Items from a data source:
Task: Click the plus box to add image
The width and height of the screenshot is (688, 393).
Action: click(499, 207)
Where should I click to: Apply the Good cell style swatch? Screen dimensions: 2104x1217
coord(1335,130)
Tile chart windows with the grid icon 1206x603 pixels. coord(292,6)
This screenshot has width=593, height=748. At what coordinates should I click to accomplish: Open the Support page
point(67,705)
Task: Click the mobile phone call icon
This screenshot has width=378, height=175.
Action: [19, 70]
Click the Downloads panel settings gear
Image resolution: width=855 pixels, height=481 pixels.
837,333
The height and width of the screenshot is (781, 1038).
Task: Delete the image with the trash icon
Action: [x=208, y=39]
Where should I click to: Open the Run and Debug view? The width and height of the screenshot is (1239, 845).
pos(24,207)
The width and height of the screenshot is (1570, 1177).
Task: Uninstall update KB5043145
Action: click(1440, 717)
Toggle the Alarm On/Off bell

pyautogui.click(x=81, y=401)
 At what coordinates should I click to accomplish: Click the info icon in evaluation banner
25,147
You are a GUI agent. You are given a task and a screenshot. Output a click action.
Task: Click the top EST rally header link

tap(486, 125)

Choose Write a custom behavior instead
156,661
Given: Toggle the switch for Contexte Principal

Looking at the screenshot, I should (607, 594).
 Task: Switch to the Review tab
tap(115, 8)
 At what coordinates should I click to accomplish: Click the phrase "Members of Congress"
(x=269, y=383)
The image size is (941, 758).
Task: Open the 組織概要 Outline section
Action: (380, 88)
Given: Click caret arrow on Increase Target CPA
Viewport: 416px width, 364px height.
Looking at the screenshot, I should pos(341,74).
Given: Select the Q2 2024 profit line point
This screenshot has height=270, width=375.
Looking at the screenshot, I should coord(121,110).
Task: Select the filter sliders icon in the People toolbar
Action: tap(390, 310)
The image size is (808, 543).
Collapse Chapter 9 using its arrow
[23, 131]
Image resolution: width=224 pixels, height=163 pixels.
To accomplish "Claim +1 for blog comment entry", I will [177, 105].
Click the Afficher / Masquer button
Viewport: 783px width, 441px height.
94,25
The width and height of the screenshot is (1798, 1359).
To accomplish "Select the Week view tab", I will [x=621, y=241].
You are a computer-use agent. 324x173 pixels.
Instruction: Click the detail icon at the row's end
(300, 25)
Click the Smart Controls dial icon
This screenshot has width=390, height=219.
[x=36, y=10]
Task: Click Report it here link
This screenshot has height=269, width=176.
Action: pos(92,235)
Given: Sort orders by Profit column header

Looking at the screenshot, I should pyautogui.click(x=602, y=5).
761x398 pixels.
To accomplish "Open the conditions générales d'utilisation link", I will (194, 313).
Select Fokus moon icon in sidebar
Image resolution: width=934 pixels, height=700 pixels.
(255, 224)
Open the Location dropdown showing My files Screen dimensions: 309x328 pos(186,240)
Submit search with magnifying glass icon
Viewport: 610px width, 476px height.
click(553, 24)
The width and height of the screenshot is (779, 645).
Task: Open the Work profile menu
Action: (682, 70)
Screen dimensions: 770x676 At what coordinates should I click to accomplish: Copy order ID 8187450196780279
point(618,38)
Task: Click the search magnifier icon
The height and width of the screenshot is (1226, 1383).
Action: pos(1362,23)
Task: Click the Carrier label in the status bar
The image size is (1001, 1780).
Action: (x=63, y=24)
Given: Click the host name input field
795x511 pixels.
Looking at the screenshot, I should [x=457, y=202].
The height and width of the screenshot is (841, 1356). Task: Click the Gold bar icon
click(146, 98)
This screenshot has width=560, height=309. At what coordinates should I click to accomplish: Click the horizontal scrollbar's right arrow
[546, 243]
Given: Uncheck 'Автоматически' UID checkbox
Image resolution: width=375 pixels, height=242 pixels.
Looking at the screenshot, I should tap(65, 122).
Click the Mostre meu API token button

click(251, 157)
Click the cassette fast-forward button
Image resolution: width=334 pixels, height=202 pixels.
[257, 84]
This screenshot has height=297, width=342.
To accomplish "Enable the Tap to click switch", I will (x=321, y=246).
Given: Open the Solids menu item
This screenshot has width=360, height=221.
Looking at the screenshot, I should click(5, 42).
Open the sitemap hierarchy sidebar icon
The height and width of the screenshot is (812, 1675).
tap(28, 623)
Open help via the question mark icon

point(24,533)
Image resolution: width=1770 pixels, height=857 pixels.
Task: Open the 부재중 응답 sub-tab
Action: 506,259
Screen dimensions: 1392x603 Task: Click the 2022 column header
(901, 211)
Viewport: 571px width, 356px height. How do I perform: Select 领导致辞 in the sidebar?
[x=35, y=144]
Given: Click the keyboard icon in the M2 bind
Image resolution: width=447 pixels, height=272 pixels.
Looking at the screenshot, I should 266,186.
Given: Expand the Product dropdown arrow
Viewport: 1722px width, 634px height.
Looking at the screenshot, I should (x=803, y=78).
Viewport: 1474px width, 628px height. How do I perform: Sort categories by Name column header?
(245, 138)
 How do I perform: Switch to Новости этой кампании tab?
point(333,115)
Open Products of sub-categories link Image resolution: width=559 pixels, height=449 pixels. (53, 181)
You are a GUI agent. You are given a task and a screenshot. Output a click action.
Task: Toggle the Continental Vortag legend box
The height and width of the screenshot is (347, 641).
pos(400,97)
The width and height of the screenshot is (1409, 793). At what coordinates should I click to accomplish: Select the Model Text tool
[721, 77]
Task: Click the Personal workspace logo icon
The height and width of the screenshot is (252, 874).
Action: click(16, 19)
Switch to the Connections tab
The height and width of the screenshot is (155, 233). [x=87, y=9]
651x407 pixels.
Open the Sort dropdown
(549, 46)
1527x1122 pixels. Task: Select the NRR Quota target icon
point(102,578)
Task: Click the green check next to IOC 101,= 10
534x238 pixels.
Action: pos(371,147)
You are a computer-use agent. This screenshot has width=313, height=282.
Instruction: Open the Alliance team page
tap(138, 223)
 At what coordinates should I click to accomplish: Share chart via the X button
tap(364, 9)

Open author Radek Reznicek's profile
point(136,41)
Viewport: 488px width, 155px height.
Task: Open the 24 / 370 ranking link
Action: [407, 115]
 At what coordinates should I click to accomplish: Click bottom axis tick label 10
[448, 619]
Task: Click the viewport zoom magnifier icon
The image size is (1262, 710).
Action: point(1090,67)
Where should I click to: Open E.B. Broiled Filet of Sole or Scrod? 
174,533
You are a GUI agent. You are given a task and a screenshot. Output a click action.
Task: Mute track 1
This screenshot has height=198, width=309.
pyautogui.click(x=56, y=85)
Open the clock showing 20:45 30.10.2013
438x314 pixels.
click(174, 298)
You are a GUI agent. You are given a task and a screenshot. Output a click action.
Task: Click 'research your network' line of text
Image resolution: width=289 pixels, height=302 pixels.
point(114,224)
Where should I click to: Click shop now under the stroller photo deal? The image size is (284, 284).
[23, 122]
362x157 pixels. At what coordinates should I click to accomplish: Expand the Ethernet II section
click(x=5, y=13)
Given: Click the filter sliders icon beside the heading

**GOAL:** Update the lines above by changing every "Where should I click to" to "Where do I click to" and leaving everything else as it is.

**RESULT:**
Task: Click the plus box to add image
The width and height of the screenshot is (688, 393).
Action: click(499, 207)
Where do I click to: Apply the Good cell style swatch? Screen dimensions: 2104x1217
coord(1335,130)
Tile chart windows with the grid icon 1206x603 pixels. coord(292,6)
This screenshot has width=593, height=748. At what coordinates should I click to accomplish: Open the Support page
point(67,705)
Task: Click the mobile phone call icon
This screenshot has width=378, height=175.
Action: [19, 70]
Click the Downloads panel settings gear
Image resolution: width=855 pixels, height=481 pixels.
837,333
The height and width of the screenshot is (781, 1038).
Task: Delete the image with the trash icon
Action: [x=208, y=39]
Where do I click to: Open the Run and Debug view? The width and height of the screenshot is (1239, 845).
pos(24,207)
The width and height of the screenshot is (1570, 1177).
Task: Uninstall update KB5043145
Action: click(1440, 717)
Toggle the Alarm On/Off bell

pyautogui.click(x=81, y=401)
 At what coordinates should I click to accomplish: Click the info icon in evaluation banner
25,147
You are a GUI agent. You are given a task and a screenshot. Output a click action.
Task: Click the top EST rally header link

tap(486, 125)

Choose Write a custom behavior instead
156,661
Given: Toggle the switch for Contexte Principal

Looking at the screenshot, I should (607, 594).
 Task: Switch to the Review tab
tap(115, 8)
 At what coordinates should I click to accomplish: Click the phrase "Members of Congress"
(x=269, y=383)
The image size is (941, 758).
Task: Open the 組織概要 Outline section
Action: (380, 88)
Given: Click caret arrow on Increase Target CPA
Viewport: 416px width, 364px height.
Looking at the screenshot, I should pos(341,74).
Given: Select the Q2 2024 profit line point
This screenshot has height=270, width=375.
Looking at the screenshot, I should coord(121,110).
Task: Select the filter sliders icon in the People toolbar
Action: tap(390, 310)
The image size is (808, 543).
Collapse Chapter 9 using its arrow
[23, 131]
Image resolution: width=224 pixels, height=163 pixels.
To accomplish "Claim +1 for blog comment entry", I will [177, 105].
Click the Afficher / Masquer button
Viewport: 783px width, 441px height.
94,25
The width and height of the screenshot is (1798, 1359).
To accomplish "Select the Week view tab", I will [x=621, y=241].
You are a computer-use agent. 324x173 pixels.
Instruction: Click the detail icon at the row's end
(300, 25)
Click the Smart Controls dial icon
This screenshot has width=390, height=219.
[x=36, y=10]
Task: Click Report it here link
This screenshot has height=269, width=176.
Action: pos(92,235)
Given: Sort orders by Profit column header

Looking at the screenshot, I should pyautogui.click(x=602, y=5).
761x398 pixels.
To accomplish "Open the conditions générales d'utilisation link", I will (194, 313).
Select Fokus moon icon in sidebar
Image resolution: width=934 pixels, height=700 pixels.
(255, 224)
Open the Location dropdown showing My files Screen dimensions: 309x328 pos(186,240)
Submit search with magnifying glass icon
Viewport: 610px width, 476px height.
click(553, 24)
The width and height of the screenshot is (779, 645).
Task: Open the Work profile menu
Action: (682, 70)
Screen dimensions: 770x676 At what coordinates should I click to accomplish: Copy order ID 8187450196780279
point(618,38)
Task: Click the search magnifier icon
The height and width of the screenshot is (1226, 1383).
Action: pos(1362,23)
Task: Click the Carrier label in the status bar
The image size is (1001, 1780).
Action: (x=63, y=24)
Given: Click the host name input field
795x511 pixels.
Looking at the screenshot, I should [x=457, y=202].
The height and width of the screenshot is (841, 1356). Task: Click the Gold bar icon
click(146, 98)
This screenshot has width=560, height=309. At what coordinates should I click to accomplish: Click the horizontal scrollbar's right arrow
[546, 243]
Given: Uncheck 'Автоматически' UID checkbox
Image resolution: width=375 pixels, height=242 pixels.
Looking at the screenshot, I should tap(65, 122).
Click the Mostre meu API token button

click(251, 157)
Click the cassette fast-forward button
Image resolution: width=334 pixels, height=202 pixels.
[257, 84]
This screenshot has height=297, width=342.
To accomplish "Enable the Tap to click switch", I will (x=321, y=246).
Given: Open the Solids menu item
This screenshot has width=360, height=221.
Looking at the screenshot, I should click(5, 42).
Open the sitemap hierarchy sidebar icon
The height and width of the screenshot is (812, 1675).
tap(28, 623)
Open help via the question mark icon

point(24,533)
Image resolution: width=1770 pixels, height=857 pixels.
Task: Open the 부재중 응답 sub-tab
Action: 506,259
Screen dimensions: 1392x603 Task: Click the 2022 column header
(901, 211)
Viewport: 571px width, 356px height. How do I perform: Select 领导致辞 in the sidebar?
[x=35, y=144]
Given: Click the keyboard icon in the M2 bind
Image resolution: width=447 pixels, height=272 pixels.
Looking at the screenshot, I should 266,186.
Given: Expand the Product dropdown arrow
Viewport: 1722px width, 634px height.
Looking at the screenshot, I should (x=803, y=78).
Viewport: 1474px width, 628px height. How do I perform: Sort categories by Name column header?
(245, 138)
 How do I perform: Switch to Новости этой кампании tab?
point(333,115)
Open Products of sub-categories link Image resolution: width=559 pixels, height=449 pixels. (53, 181)
You are a GUI agent. You are given a task and a screenshot. Output a click action.
Task: Toggle the Continental Vortag legend box
The height and width of the screenshot is (347, 641).
pos(400,97)
The width and height of the screenshot is (1409, 793). At what coordinates should I click to accomplish: Select the Model Text tool
[721, 77]
Task: Click the Personal workspace logo icon
The height and width of the screenshot is (252, 874).
Action: click(16, 19)
Switch to the Connections tab
The height and width of the screenshot is (155, 233). [x=87, y=9]
651x407 pixels.
Open the Sort dropdown
(549, 46)
1527x1122 pixels. Task: Select the NRR Quota target icon
point(102,578)
Task: Click the green check next to IOC 101,= 10
534x238 pixels.
Action: pos(371,147)
You are a computer-use agent. This screenshot has width=313, height=282.
Instruction: Open the Alliance team page
tap(138, 223)
 At what coordinates should I click to accomplish: Share chart via the X button
tap(364, 9)

Open author Radek Reznicek's profile
point(136,41)
Viewport: 488px width, 155px height.
Task: Open the 24 / 370 ranking link
Action: [407, 115]
 At what coordinates should I click to accomplish: Click bottom axis tick label 10
[448, 619]
Task: Click the viewport zoom magnifier icon
The image size is (1262, 710).
Action: point(1090,67)
Where do I click to: Open E.B. Broiled Filet of Sole or Scrod? 
174,533
You are a GUI agent. You are given a task and a screenshot. Output a click action.
Task: Mute track 1
This screenshot has height=198, width=309.
pyautogui.click(x=56, y=85)
Open the clock showing 20:45 30.10.2013
438x314 pixels.
click(174, 298)
You are a GUI agent. You are given a task and a screenshot. Output a click action.
Task: Click 'research your network' line of text
Image resolution: width=289 pixels, height=302 pixels.
point(114,224)
Where do I click to: Click shop now under the stroller photo deal? The image size is (284, 284).
[23, 122]
362x157 pixels. At what coordinates should I click to accomplish: Expand the Ethernet II section
click(x=5, y=13)
Given: Click the filter sliders icon beside the heading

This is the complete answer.